Mais il n’est pas exclu non plus que les bandes sombres interfèrent d’une manière encore non comprise avec la thermorégulation. Le cas étudié de la caragouille rosée (Theba pisana), un petit escargot très commun dans les milieux chauds et secs comme les dunes, avec lui aussi de fortes variations dans les ornementations de sa coquille très claire, apporte quelques indices en ce sens. On a démontré que chez les individus de cette espèce porteurs de bandes sombres sur le fond très clair de la coquille, cela augmentait la capacité à refroidir leur corps après une exposition à la chaleur : cet effet contre-intuitif s’expliquerait par la création à la surface de la coquille d’un flux d’air différentiel entre zones claires et sombres qui alternent et par une plus forte dissipation de chaleur via les bandes sombres ! Si on transpose ces résultats aux escargots des bois jaunes, la présence de bandes sombres (1 ou 3) se combinerait avec le plus grand albedo procuré par la couleur jaune et sélectionnerait les escargots jaunes qui ont la partie supérieure exposée à la lumière sans bandes (et donc plus réfléchissante) tout en ayant des bandes sur le bas de la coquille ce qui améliorerait le refroidissement. Et à tout cela, il faudrait, peut-être donc, ajouter l’effet camouflage plus subtil selon la structure de la végétation des milieux. 

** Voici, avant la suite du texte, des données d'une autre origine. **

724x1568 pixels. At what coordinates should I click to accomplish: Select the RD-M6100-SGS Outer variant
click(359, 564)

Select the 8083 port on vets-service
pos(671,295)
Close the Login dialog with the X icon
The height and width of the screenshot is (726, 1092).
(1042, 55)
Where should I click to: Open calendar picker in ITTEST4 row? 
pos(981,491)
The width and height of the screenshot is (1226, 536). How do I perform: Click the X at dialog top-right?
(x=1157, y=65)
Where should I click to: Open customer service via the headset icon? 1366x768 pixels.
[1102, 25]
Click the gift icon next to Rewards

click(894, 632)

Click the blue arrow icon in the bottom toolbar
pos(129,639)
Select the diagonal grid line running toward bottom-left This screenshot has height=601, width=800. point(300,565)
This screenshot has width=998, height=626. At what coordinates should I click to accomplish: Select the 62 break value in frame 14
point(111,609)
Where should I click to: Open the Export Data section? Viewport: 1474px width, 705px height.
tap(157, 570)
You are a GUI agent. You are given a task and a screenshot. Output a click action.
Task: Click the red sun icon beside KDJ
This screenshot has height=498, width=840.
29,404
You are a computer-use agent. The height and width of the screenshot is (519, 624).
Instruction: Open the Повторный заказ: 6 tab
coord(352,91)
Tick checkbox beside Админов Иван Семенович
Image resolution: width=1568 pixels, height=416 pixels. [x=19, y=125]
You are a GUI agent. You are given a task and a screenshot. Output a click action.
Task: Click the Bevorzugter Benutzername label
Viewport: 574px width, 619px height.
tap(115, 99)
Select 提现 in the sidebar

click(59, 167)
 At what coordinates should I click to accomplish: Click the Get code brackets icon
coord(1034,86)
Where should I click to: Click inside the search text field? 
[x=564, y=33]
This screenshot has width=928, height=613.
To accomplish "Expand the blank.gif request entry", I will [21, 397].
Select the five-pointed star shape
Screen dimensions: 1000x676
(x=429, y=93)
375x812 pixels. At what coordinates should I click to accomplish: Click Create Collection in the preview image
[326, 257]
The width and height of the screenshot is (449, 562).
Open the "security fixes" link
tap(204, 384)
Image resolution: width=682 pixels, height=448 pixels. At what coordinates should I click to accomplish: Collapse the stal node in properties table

Le cornet étroit, autre escargot des dunes, présente aussi des variantes à bandes sombres

Au final, cette belle étude nous apporte deux satisfactions : celle de démontrer, s’il en était encore besoin, que le processus d’évolution des populations est permanent, se déroule sous nos yeux sans  que nous en ayons conscience et qu’il transforme les populations selon les modifications des milieux. D’autre part, cette étude illustre la puissance des sciences participatives à apporter de nouvelles informations scientifiques à condition de bien choisir les espèces cibles et les protocoles. J’y vois enfin une superbe occasion d’ouvrir le regard de tout un chacun sur tous ces êtres vivants, « banals » (tout comme nous, êtres humains !) qui vivent autour de nous, avec nous et que nous ignorons souvent superbement quand nous ne les détruisons pas sans même nous en rendre compte. Une manière de se reconnecter aux autres êtres vivants … via un smartphone : belle revanche et preuve que internet peut être un outil très positif pour l’environnement ! 

Bibliographie

Snail shell colour evolution in urban heat islands detected via citizen science.
Niels A.G. Kerstes, Thijmen Breeschoten, Vincent J. Kalkman & Menno Schilthuizen. COMMUNICATIONS BIOLOGY | (2019)2:264 

Citizen Science Reveals Unexpected Continental-Scale Evolutionary Change in a Model Organism.Silvertown J, Cook L, Cameron R, Dodd M, McConway K, et al. (2011) PLoS ONE 6(4): e18927.